Second, researchers need to intentionally design both the IVR and conventional conditions in media comparison research according to the research question of interest. For example, if the central question of interest is whether immersing students in a virtual world promotes greater learning, the only difference that should arise between conditions is immersion. Any other differences between the conditions (e.g., activities, time on task) would serve as confounds and prevent the researchers from drawing conclusions about the use of immersion, specifically, in learning. Given that research questions about IVR can have real-world implications (e.g., how content is taught in classrooms), it is imperative to determine the causal factor driving the results. Due to the fact that researchers, educators, and technology designers read and draw conclusions from research published in education journals, educational psychology journals, and educational technology journals, authors should emphasize what can and cannot be drawn from studies conducted in this area, particularly with an eye towards potential confounds in the research design.

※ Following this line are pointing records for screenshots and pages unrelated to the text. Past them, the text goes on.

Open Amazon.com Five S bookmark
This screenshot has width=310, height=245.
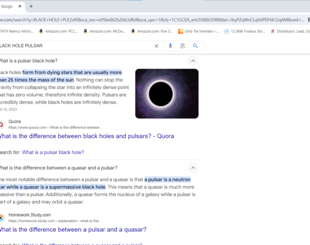152,31

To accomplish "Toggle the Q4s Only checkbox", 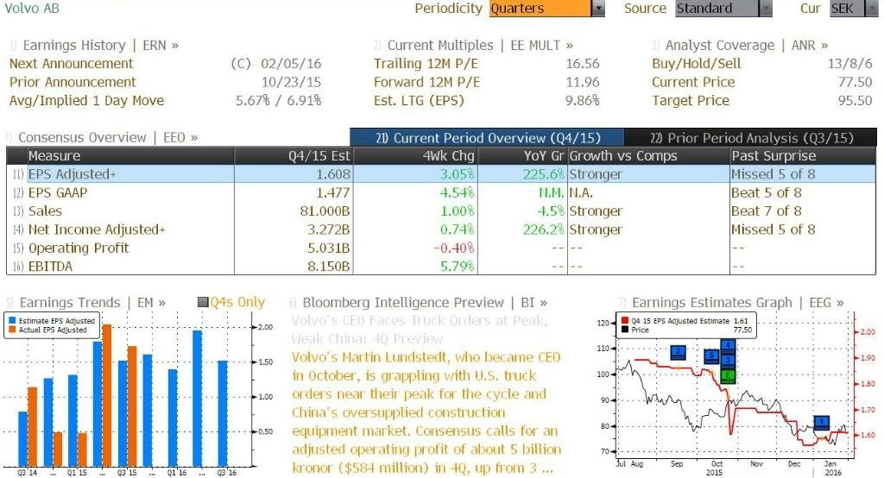I will 203,303.
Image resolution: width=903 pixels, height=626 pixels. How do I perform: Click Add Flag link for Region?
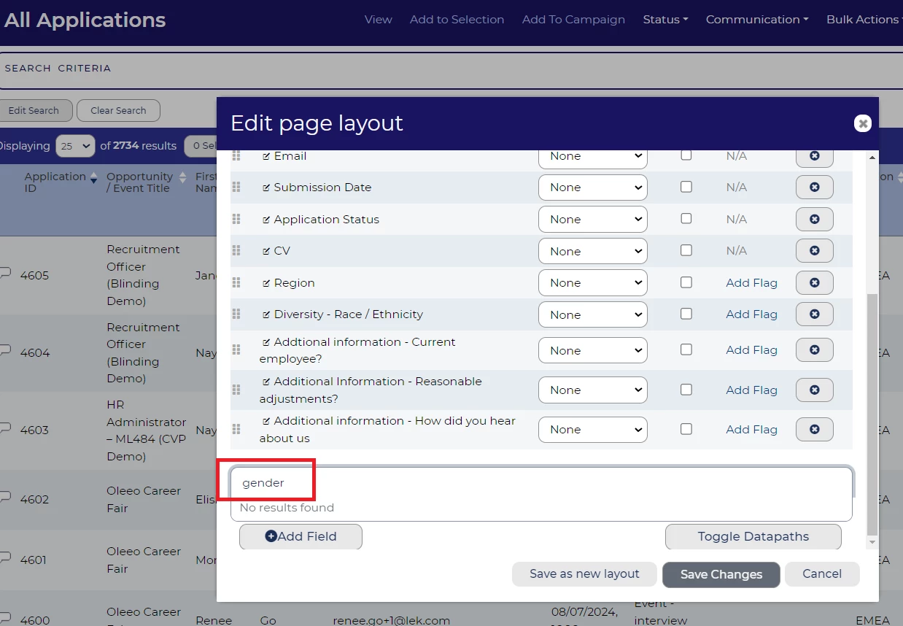(751, 283)
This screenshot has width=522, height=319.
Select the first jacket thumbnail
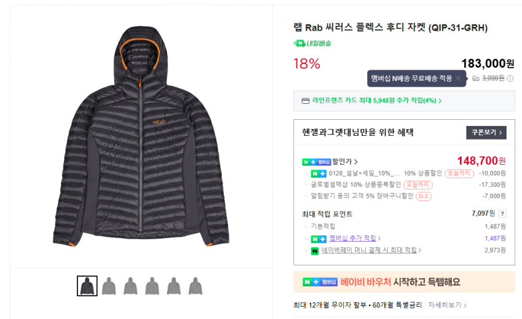pyautogui.click(x=87, y=286)
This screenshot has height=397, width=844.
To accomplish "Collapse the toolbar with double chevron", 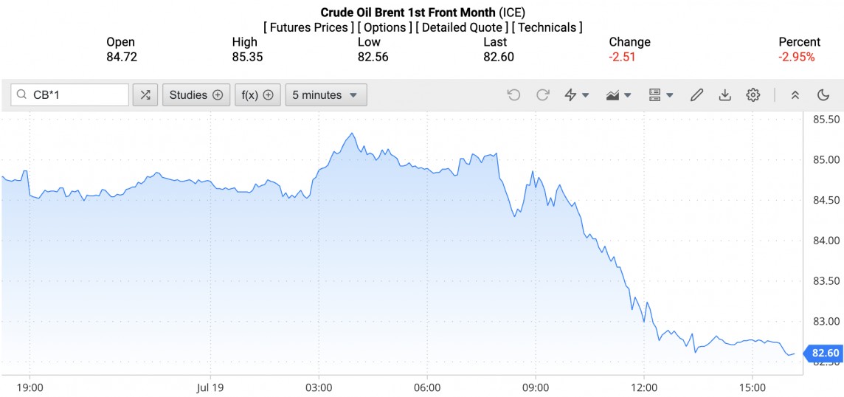I will (x=795, y=95).
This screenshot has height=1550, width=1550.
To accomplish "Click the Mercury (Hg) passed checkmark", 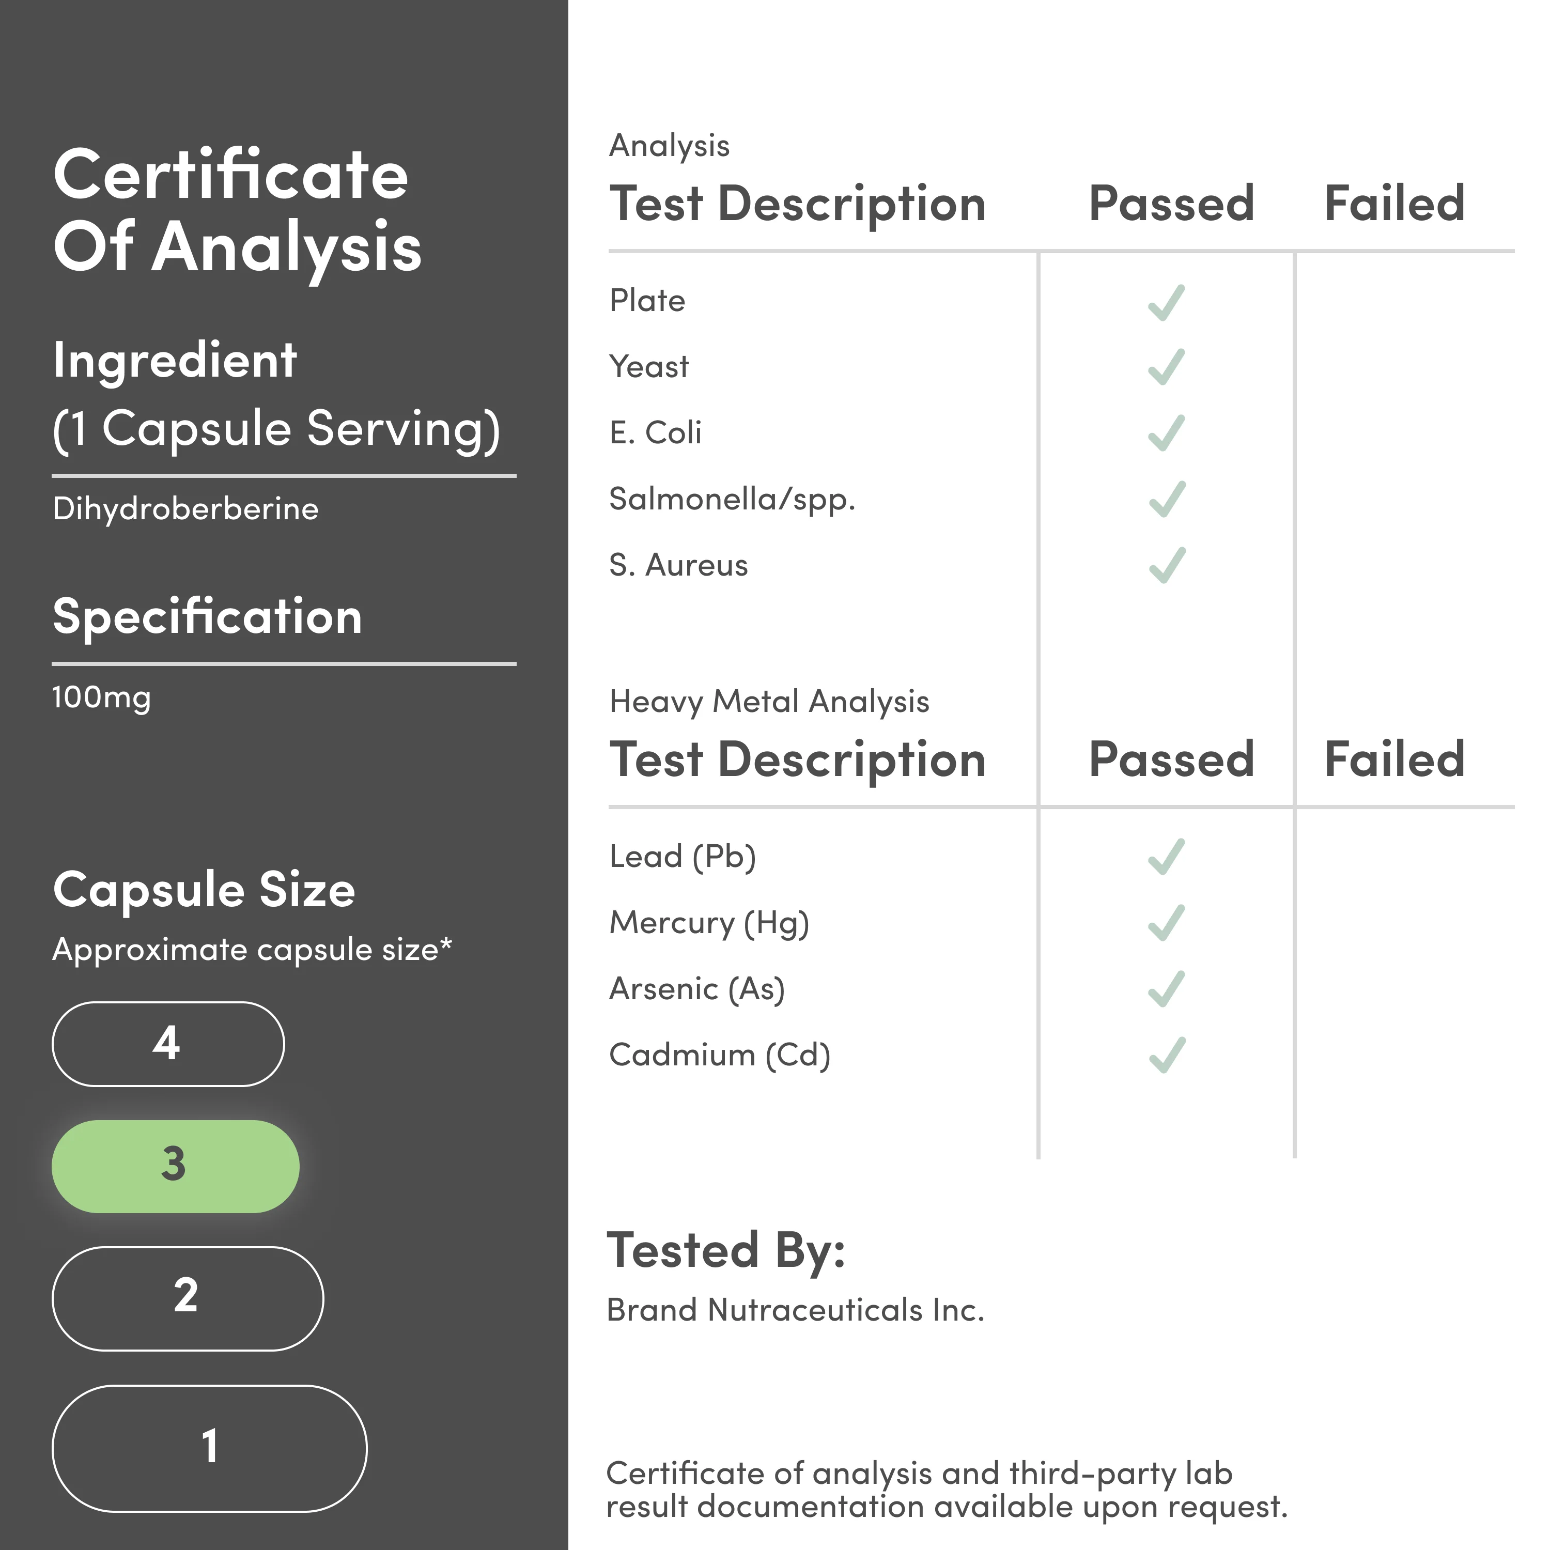I will [1166, 923].
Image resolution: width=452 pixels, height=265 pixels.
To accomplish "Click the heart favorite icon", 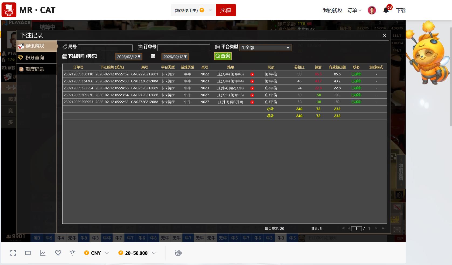I will point(58,253).
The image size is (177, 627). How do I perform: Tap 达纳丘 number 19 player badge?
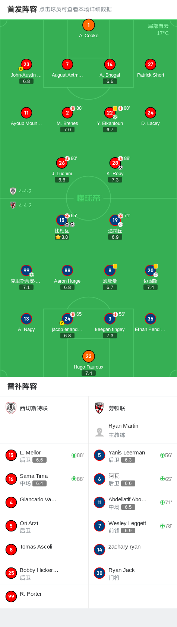coord(115,220)
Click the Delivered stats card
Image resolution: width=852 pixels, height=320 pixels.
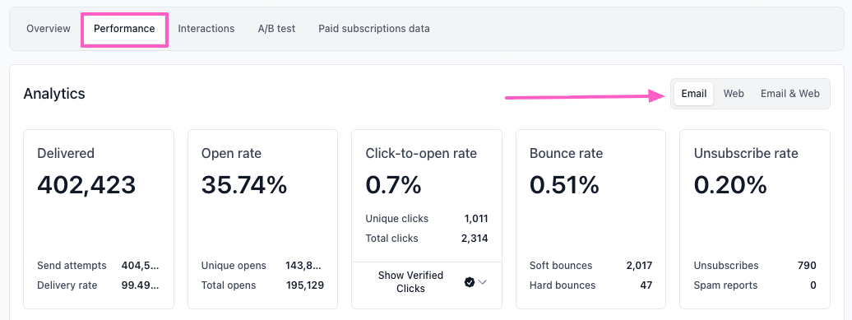[x=99, y=219]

Third, all critical variables outside of the independent variable, such as the ones presented in this paper, need to be controlled between conditions in order to draw causal conclusions regarding the impact of a particular medium or instructional method. Controlling variables is a basic tenant of experimental design but continues to be a persistent problem present in the media comparison research we reviewed. The literature on the use of IVR in STEM education consists of a high percentage of comparisons between conventional and IVR conditions that are confounded. To draw conclusions about the unique affordances of IVR in STEM education, studies need to control and isolate variables such as those evaluated in this paper. This will allow for a better understanding of when and how IVR can serve as an effective instructional tool in STEM education and when it cannot.

Limitations

There were three potential limitations to the present review. First, the search strategy was limited to IVR conditions that were exclusively IVR and conventional conditions that were exclusively non-IVR. The purpose of this decision was to compare the primary method of teaching new content in IVR versus in another more traditionally used medium. The results of the present review may differ when the main learning event(s) takes place in the real-world and IVR is used as an active learning tool. Second, the search strategy was limited to studies involving STEM content, and the findings may not generalize to lessons involving non-STEM content. Third, extensive steps were taken to ensure the accuracy of the coding. Although the final levels of agreement were at or above 80%, it is possible that other researchers could code articles differently than the team of the present review. Similarly, other research teams may believe other criteria are important to include when asking a similar question. Therefore, the results and conclusions should be interpreted as based on our assessment of the articles which may or may not be representative of how other researchers would analyze them.

Conclusion

The media comparison literature involving IVR in STEM education contains a number of issues that need to be addressed if we are to determine the extent to which IVR is effective for STEM learning. Consider that just over one-fourth of comparisons involved conditions that were deemed “fully controlled” on five control criteria related to instructional method and content, and almost half of all comparisons had at least one confound related to the instructional methods and content. When confounded, IVR conditions were more likely to involve activities than the conventional condition and involve more practice with the dependent measure(s), presenting a potential confound(s) between the medium and the methods. Finally, a major concern of the reviewed literature base was that many articles did not present enough relevant information to determine whether conditions were controlled on critical variables. The present review suggests that future research should carefully address issues related to the design of conventional and IVR conditions in media comparison studies to gain a better understanding of the effects of different IVR and conventional interventions and move toward being able to provide more practical implementation recommendations.